- Princeton Location within Maine Princeton Location within the United States
- Coordinates: 45°12′17″N 67°33′42″W﻿ / ﻿45.20472°N 67.56167°W
- Country: United States
- State: Maine
- County: Washington

Area
- • Total: 41.79 sq mi (108.24 km^{2})
- • Land: 36.85 sq mi (95.44 km^{2})
- • Water: 4.94 sq mi (12.79 km^{2})
- Elevation: 200 ft (61 m)

Population (2020)
- • Total: 745
- • Density: 20/sq mi (7.8/km^{2})
- Time zone: UTC-5 (Eastern (EST))
- • Summer (DST): UTC-4 (EDT)
- ZIP code: 04668
- Area code: 207
- FIPS code: 23-61035
- GNIS feature ID: 582687

= Princeton, Maine =

Town in Maine, United States

Princeton is a town in Washington County, Maine, United States. The town was named after Princeton, Massachusetts. The population was 745 at the 2020 census.

==Geography==
According to the United States Census Bureau, the town has a total area of 41.79 sqmi, of which 36.85 sqmi is land and 4.94 sqmi is water.

==Demographics==

Historical population
| Census | Pop. | Note | %± |
| 1840 | 157 |  | — |
| 1850 | 280 |  | 78.3% |
| 1860 | 626 |  | 123.6% |
| 1870 | 1,072 |  | 71.2% |
| 1880 | 1,038 |  | −3.2% |
| 1890 | 1,027 |  | −1.1% |
| 1900 | 1,094 |  | 6.5% |
| 1910 | 1,091 |  | −0.3% |
| 1920 | 934 |  | −14.4% |
| 1930 | 985 |  | 5.5% |
| 1940 | 1,009 |  | 2.4% |
| 1950 | 865 |  | −14.3% |
| 1960 | 829 |  | −4.2% |
| 1970 | 956 |  | 15.3% |
| 1980 | 994 |  | 4.0% |
| 1990 | 973 |  | −2.1% |
| 2000 | 892 |  | −8.3% |
| 2010 | 832 |  | −6.7% |
| 2020 | 745 |  | −10.5% |
U.S. Decennial Census

===2010 census===
As of the census of 2010, there were 832 people, 360 households, and 225 families living in the town. The population density was 22.6 PD/sqmi. There were 495 housing units at an average density of 13.4 /sqmi. The racial makeup of the town was 94.0% White, 1.4% African American, 3.0% Native American, 0.1% Asian, 0.4% from other races, and 1.1% from two or more races. Hispanic or Latino of any race were 0.7% of the population.

There were 360 households, of which 27.2% had children under the age of 18 living with them, 47.2% were married couples living together, 10.6% had a female householder with no husband present, 4.7% had a male householder with no wife present, and 37.5% were non-families. 31.1% of all households were made up of individuals, and 13.9% had someone living alone who was 65 years of age or older. The average household size was 2.31 and the average family size was 2.84.

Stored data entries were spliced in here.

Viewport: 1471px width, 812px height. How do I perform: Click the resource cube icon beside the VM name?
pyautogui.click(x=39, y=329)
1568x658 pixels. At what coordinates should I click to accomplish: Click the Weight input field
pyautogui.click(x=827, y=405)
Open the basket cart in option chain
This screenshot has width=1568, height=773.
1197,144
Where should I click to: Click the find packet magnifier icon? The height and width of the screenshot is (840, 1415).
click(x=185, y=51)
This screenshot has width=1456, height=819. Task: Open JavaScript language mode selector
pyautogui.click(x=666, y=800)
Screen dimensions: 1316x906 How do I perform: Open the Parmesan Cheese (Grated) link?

The median age in the town was 44.9 years. 21.6% of residents were under the age of 18; 6.5% were between the ages of 18 and 24; 22.1% were from 25 to 44; 32.8% were from 45 to 64; and 17.1% were 65 years of age or older. The gender makeup of the town was 50.8% male and 49.2% female.

===2000 census===
As of the census of 2000, there were 892 people, 370 households, and 253 families living in the town. The population density was 24.1 people per square mile (9.3/km^{2}). There were 488 housing units at an average density of 13.2 per square mile (5.1/km^{2}). The racial makeup of the town was 95.85% White, 0.11% African American, 3.25% Native American, 0.11% Pacific Islander, and 0.67% from two or more races. Hispanic or Latino of any race were 0.90% of the population.

There were 370 households, out of which 36.8% had children under the age of 18 living with them, 53.2% were married couples living together, 8.9% had a female householder with no husband present, and 31.4% were non-families. 27.6% of all households were made up of individuals, and 10.5% had someone living alone who was 65 years of age or older. The average household size was 2.41 and the average family size was 2.87.

In the town, the population was spread out, with 27.2% under the age of 18, 6.5% from 18 to 24, 30.3% from 25 to 44, 21.4% from 45 to 64, and 14.6% who were 65 years of age or older. The median age was 37 years. For every 100 females, there were 95.2 males. For every 100 females age 18 and over, there were 99.1 males.

The median income for a household in the town was $28,603, and the median income for a family was $39,464. Males had a median income of $40,139 versus $24,688 for females. The per capita income for the town was $14,449. About 12.3% of families and 18.0% of the population were below the poverty line, including 13.9% of those under age 18 and 27.9% of those age 65 or over.

==Education==
The school district is the Princeton School District. Princeton Elementary School is affiliated with Eastern Maine Area School System (Alternative Organizational System 90).